Single-Cell Sequencing of iPSC-Dopamine Neurons Reconstructs Disease Progression and Identifies HDAC4 as a Regulator of Parkinson Cell Phenotypes.

Authors

Charmaine Lang, Kieran R Campbell, Brent J Ryan, Phillippa Carling, Moustafa Attar, Jane Vowles, Olga V Perestenko, Rory Bowden, Fahd Baig, Meike Kasten, Michele T Hu, Sally A Cowley, Caleb Webber, Richard Wade-Martins

Abstract

Induced pluripotent stem cell (iPSC)-derived dopamine neurons provide an opportunity to model Parkinson's disease (PD), but neuronal cultures are confounded by asynchronous and heterogeneous appearance of disease phenotypes in vitro.

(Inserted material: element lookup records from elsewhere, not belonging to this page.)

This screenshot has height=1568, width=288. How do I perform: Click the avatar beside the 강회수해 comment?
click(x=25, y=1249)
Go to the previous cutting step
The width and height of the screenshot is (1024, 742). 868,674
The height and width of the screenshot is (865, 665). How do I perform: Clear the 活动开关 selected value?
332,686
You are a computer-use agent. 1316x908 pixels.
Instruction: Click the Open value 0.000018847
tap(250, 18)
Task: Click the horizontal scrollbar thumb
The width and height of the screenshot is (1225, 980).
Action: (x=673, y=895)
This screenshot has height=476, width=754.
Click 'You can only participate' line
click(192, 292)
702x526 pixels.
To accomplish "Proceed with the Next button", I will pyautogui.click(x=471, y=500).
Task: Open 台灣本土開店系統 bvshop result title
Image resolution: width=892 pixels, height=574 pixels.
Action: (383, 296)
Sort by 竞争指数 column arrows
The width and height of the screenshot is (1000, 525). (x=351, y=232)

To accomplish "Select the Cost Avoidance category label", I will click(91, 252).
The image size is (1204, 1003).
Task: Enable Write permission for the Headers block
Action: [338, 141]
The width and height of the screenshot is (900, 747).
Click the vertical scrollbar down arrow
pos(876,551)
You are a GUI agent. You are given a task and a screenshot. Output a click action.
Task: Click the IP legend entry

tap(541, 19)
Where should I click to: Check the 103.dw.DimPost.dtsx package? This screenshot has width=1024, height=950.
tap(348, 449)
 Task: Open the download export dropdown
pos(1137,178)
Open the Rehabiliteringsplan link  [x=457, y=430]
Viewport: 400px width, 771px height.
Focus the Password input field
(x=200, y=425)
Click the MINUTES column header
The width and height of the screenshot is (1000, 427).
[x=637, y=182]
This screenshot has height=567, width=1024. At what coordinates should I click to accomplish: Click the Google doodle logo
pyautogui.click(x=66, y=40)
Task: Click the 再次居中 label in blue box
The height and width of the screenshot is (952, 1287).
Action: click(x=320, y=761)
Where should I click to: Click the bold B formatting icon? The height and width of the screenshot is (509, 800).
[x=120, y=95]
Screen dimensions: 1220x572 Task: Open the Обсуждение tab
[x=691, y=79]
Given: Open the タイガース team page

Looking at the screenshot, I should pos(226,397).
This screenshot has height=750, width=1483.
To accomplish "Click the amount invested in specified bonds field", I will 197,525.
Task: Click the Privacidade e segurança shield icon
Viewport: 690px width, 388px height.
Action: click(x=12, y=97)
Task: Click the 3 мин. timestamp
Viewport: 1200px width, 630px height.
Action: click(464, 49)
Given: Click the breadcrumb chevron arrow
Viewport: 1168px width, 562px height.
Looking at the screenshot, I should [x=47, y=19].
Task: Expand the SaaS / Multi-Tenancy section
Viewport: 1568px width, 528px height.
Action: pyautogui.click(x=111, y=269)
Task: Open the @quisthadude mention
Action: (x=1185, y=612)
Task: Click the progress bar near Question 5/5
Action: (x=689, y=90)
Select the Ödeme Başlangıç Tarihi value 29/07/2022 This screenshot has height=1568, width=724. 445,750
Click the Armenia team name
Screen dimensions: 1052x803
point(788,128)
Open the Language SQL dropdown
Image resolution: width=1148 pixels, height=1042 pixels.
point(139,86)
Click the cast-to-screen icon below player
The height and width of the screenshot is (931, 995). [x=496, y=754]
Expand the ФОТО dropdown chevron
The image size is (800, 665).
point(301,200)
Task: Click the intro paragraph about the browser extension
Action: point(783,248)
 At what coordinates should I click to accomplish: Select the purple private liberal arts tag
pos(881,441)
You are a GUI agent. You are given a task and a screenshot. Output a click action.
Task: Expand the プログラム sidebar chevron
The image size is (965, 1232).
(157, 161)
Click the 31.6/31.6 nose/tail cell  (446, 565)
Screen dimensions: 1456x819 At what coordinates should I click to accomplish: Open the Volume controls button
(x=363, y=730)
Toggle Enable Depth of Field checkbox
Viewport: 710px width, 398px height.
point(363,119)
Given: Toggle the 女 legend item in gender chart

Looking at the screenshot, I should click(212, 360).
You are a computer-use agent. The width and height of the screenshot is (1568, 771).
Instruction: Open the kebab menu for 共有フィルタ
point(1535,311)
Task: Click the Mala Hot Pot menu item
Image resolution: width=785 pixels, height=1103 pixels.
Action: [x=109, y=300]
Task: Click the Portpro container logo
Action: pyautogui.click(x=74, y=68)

Using high-resolution, single-cell transcriptomic analyses of iPSC-derived dopamine neurons carrying the GBA-N370S PD risk variant, we identified a progressive axis of gene expression variation leading to endoplasmic reticulum stress. Pseudotime analysis of genes differentially expressed (DE) along this axis identified the transcriptional repressor histone deacetylase 4 (HDAC4) as an upstream regulator of disease progression. HDAC4 was mislocalized to the nucleus in PD iPSC-derived dopamine neurons and repressed genes early in the disease axis, leading to late deficits in protein homeostasis. Treatment of iPSC-derived dopamine neurons with HDAC4-modulating compounds upregulated genes early in the DE axis and corrected PD-related cellular phenotypes. Our study demonstrates how single-cell transcriptomics can exploit cellular heterogeneity to reveal disease mechanisms and identify therapeutic targets.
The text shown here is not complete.